BEGIN Record set
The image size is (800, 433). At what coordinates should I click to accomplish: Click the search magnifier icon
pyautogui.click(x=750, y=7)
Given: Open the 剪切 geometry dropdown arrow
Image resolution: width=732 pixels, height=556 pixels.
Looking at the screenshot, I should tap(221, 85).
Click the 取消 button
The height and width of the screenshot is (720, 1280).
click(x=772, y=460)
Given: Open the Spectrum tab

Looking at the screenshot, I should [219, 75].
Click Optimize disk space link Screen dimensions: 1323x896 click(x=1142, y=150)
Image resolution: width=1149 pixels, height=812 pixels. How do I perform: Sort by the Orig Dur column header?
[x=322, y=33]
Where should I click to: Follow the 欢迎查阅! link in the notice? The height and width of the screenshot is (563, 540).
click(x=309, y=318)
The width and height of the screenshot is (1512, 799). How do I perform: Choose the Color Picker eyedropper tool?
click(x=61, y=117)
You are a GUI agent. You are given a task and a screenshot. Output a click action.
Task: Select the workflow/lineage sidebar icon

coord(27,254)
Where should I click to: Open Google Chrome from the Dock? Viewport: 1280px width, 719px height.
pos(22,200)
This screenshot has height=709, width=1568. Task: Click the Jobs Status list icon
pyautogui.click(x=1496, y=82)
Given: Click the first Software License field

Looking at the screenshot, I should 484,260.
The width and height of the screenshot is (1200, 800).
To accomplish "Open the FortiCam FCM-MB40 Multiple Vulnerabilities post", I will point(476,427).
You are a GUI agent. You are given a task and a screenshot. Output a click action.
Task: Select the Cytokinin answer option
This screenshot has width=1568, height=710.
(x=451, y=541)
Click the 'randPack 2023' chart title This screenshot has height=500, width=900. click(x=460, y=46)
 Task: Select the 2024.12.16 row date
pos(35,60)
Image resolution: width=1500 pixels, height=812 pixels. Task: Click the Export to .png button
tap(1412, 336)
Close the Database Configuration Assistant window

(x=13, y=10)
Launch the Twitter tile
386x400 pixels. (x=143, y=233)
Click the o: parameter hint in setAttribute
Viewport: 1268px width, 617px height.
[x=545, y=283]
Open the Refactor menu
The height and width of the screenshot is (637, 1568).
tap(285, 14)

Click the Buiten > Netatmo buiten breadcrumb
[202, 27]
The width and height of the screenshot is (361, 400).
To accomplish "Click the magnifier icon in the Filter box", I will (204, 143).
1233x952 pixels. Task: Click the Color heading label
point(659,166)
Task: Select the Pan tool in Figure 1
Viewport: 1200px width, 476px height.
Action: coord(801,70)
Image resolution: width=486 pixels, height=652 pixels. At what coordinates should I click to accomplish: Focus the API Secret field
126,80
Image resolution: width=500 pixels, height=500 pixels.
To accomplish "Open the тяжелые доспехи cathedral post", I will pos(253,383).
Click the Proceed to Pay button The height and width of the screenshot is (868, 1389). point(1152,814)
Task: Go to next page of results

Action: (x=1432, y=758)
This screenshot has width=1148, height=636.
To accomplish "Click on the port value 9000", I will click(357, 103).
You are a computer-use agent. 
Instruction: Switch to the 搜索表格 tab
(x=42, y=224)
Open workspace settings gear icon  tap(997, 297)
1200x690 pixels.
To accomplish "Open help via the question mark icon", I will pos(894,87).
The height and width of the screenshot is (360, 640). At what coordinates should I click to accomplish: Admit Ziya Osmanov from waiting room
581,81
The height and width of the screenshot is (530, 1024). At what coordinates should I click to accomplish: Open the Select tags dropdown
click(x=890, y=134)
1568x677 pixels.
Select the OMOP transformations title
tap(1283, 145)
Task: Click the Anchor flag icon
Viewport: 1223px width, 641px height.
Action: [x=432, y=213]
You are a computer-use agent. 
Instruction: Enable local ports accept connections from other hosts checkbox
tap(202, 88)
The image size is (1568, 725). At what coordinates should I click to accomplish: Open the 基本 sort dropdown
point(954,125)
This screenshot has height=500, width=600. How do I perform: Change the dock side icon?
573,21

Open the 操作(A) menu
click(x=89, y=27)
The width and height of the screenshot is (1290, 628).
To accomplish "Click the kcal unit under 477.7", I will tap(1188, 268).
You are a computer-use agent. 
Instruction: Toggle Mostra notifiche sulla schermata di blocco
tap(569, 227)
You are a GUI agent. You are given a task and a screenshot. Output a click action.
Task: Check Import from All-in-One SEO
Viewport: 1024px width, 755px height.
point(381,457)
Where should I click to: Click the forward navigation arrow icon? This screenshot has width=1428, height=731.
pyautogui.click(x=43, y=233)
END Record set
■ Exercise requirements
Word for word, restate the lines running from the one containing "Instruction: Toggle Mostra" through the final line of the records above, and nothing besides.

■ Exercise response
Instruction: Toggle Mostra notifiche sulla schermata di blocco
tap(569, 227)
You are a GUI agent. You are given a task and a screenshot. Output a click action.
Task: Check Import from All-in-One SEO
Viewport: 1024px width, 755px height.
point(381,457)
Where should I click to: Click the forward navigation arrow icon? This screenshot has width=1428, height=731.
pyautogui.click(x=43, y=233)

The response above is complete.